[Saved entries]
┌──
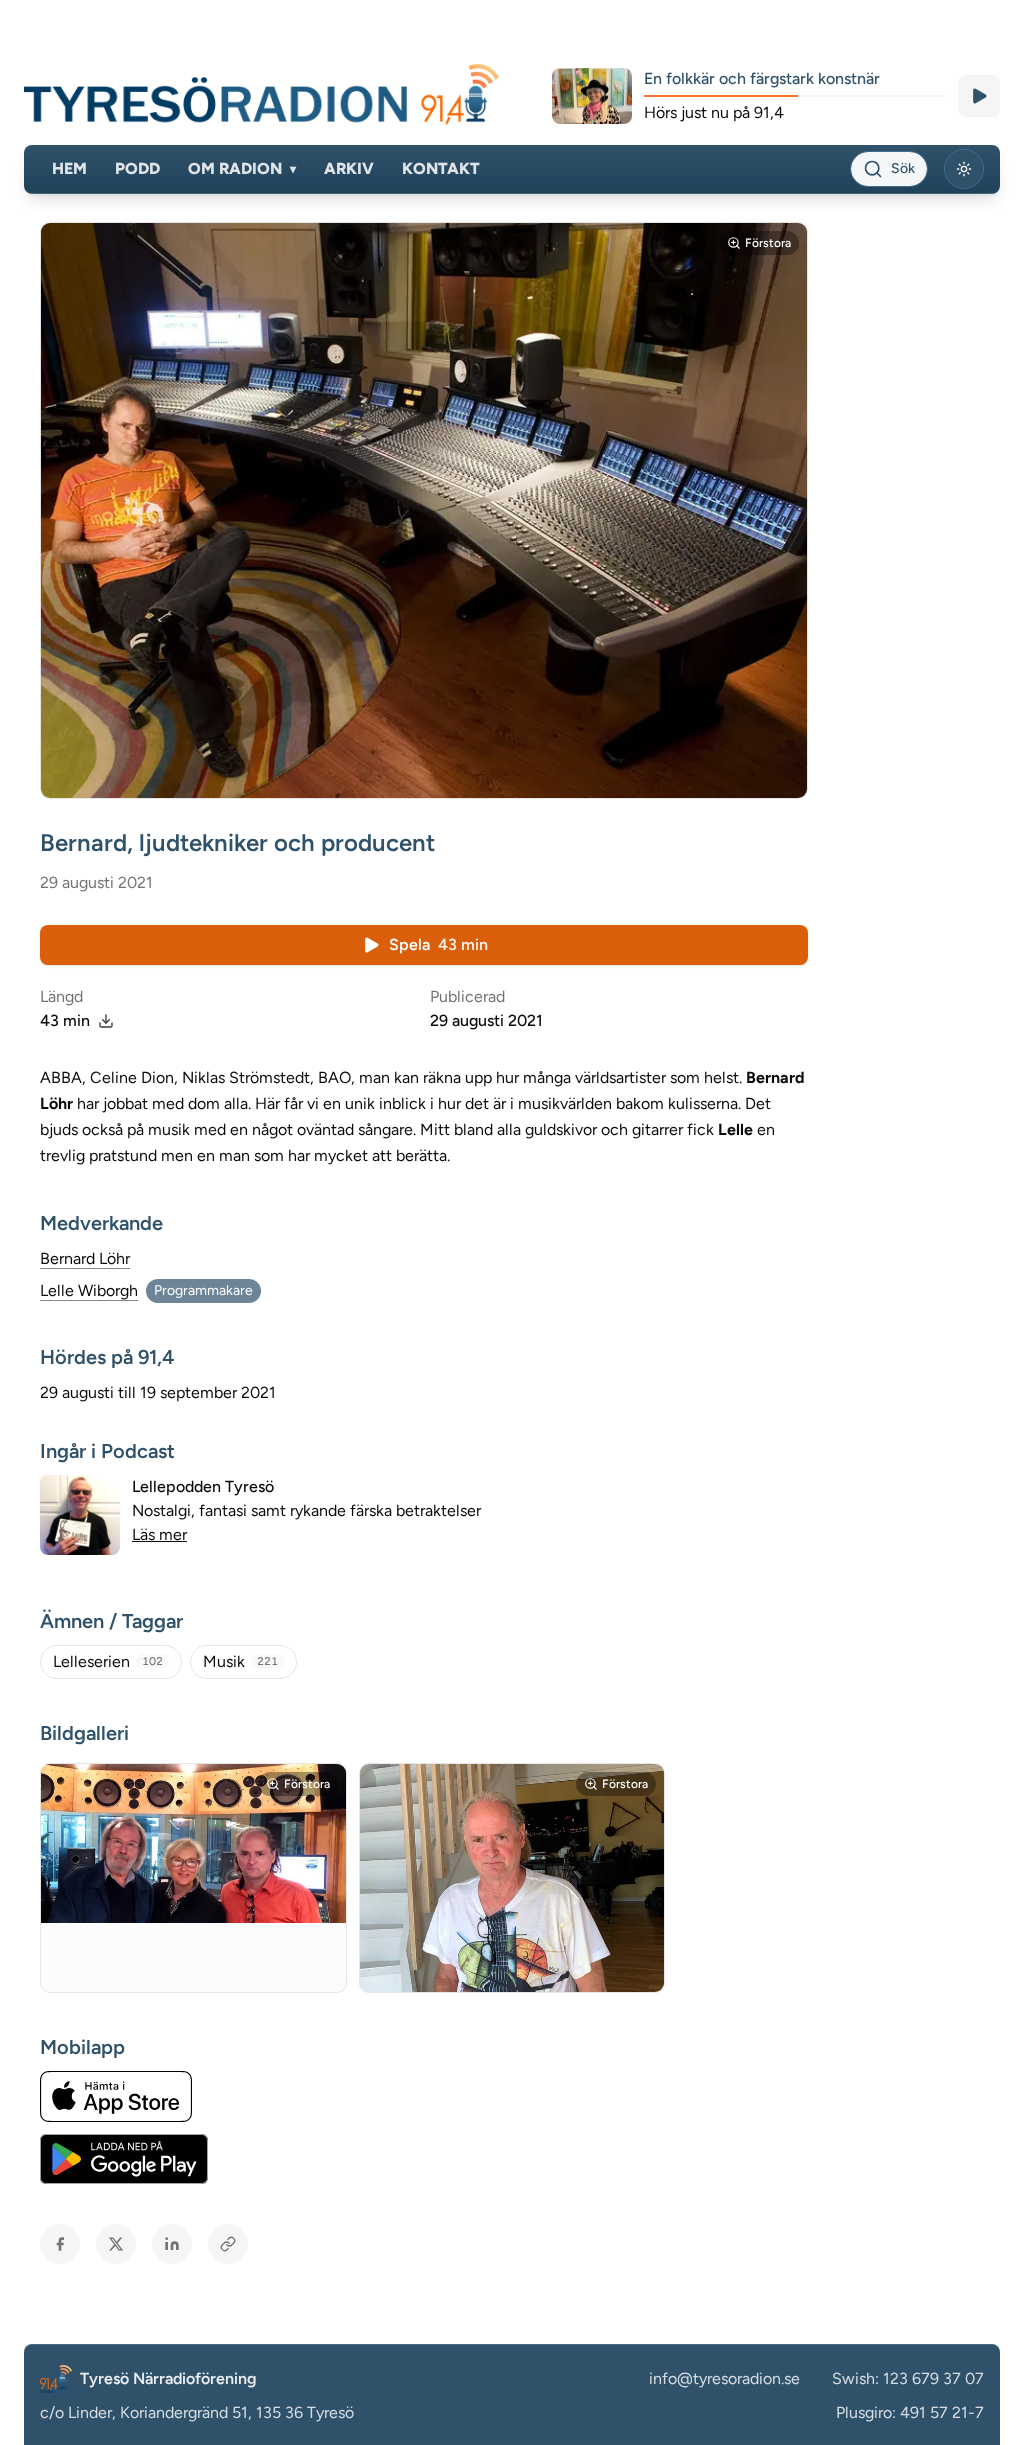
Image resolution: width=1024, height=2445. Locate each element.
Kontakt (441, 168)
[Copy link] (228, 2244)
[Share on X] (116, 2244)
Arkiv (349, 168)
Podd (137, 168)
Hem (69, 168)
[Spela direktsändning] (979, 96)
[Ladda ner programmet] (106, 1021)
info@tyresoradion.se (724, 2378)
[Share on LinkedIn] (172, 2244)
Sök (903, 168)
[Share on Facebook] (60, 2244)
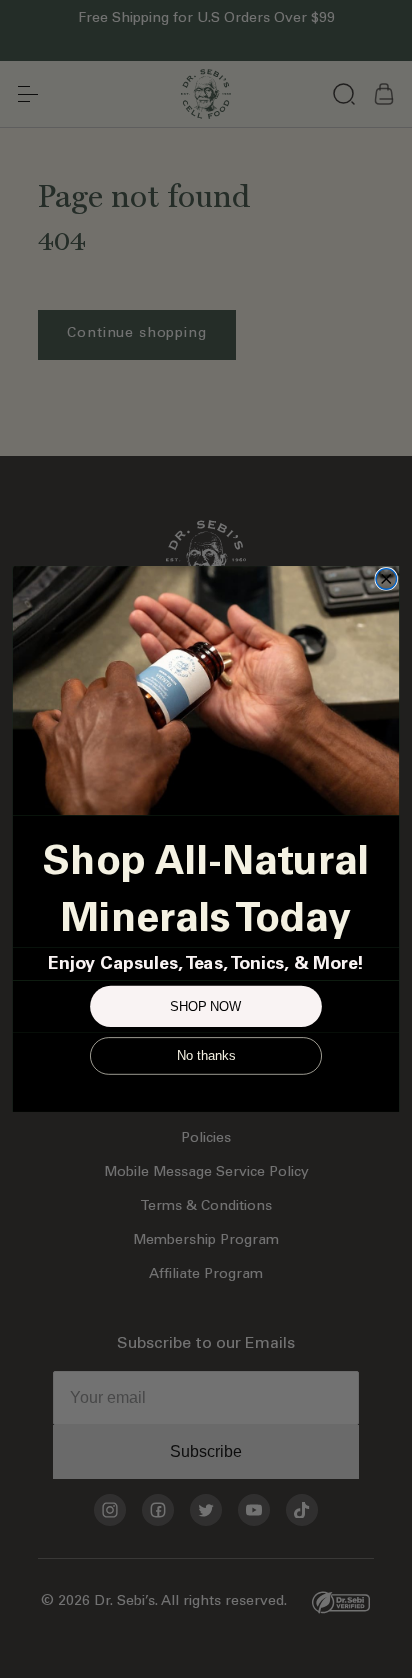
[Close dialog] (386, 579)
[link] (206, 690)
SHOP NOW (205, 1006)
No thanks (206, 1056)
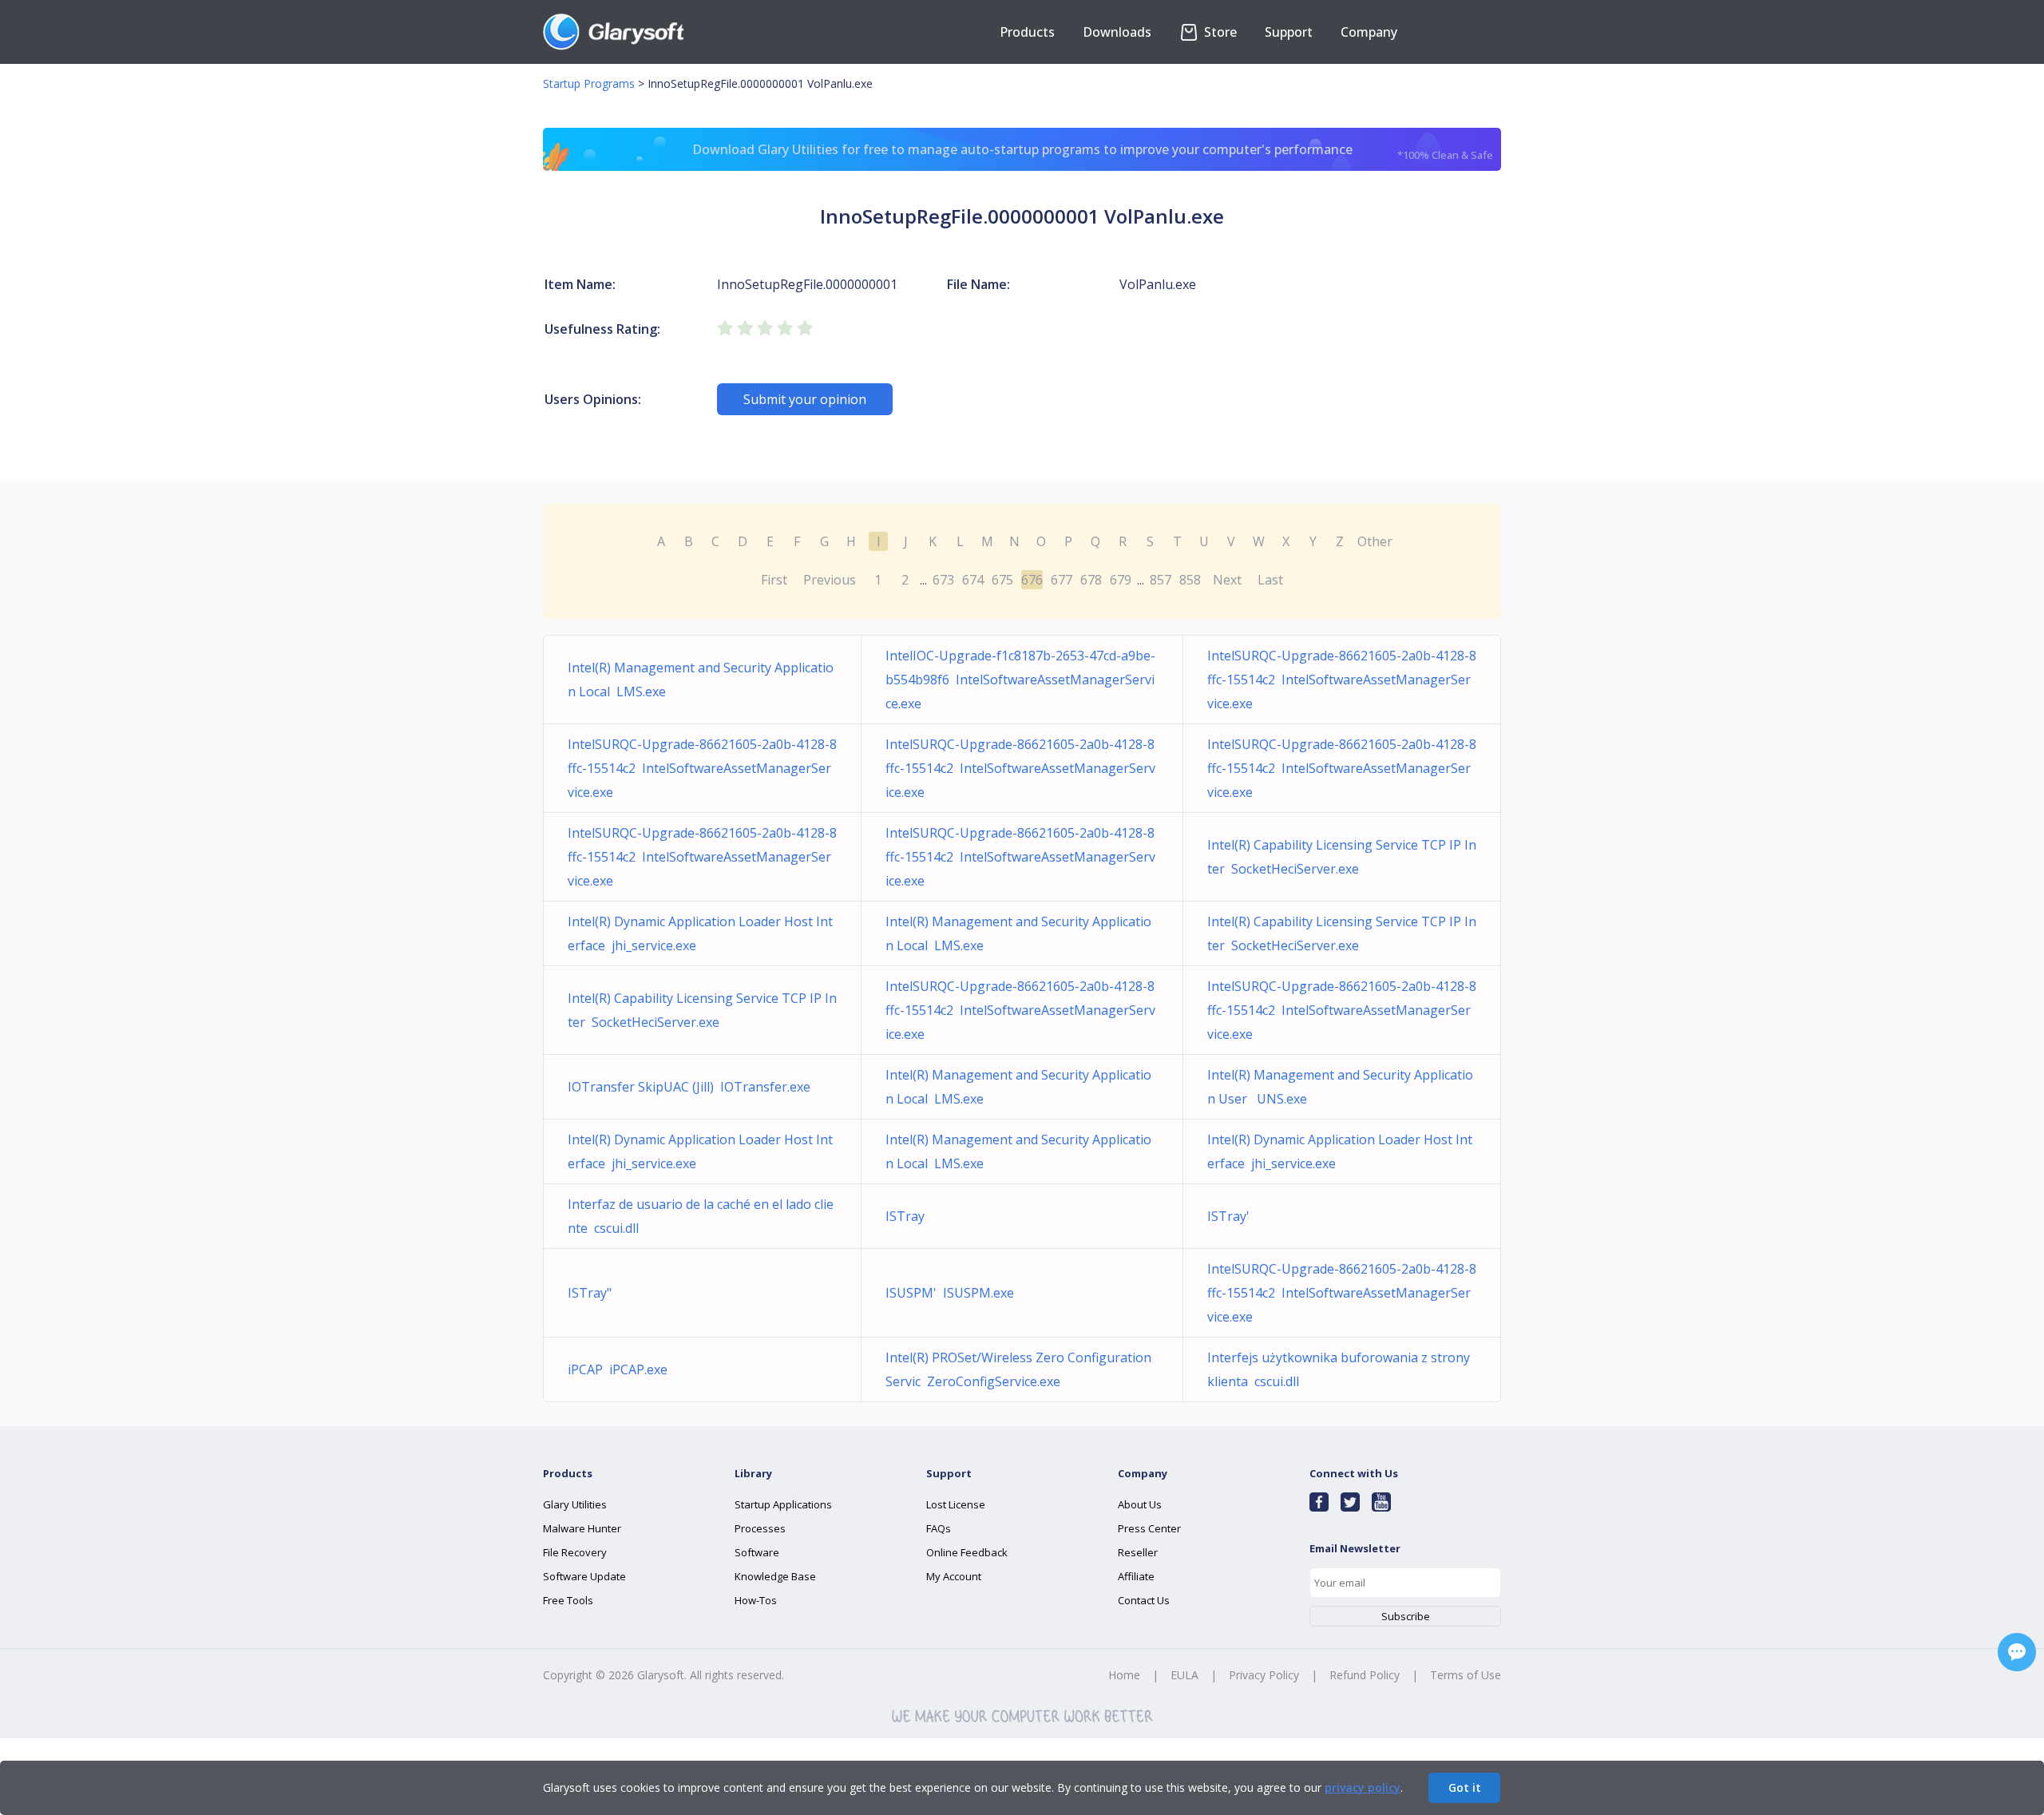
└──
Go line by line through the records and copy those that contain the word "Share".

- **Exercise output**:
[Share on X] (116, 2244)
[Share on LinkedIn] (172, 2244)
[Share on Facebook] (60, 2244)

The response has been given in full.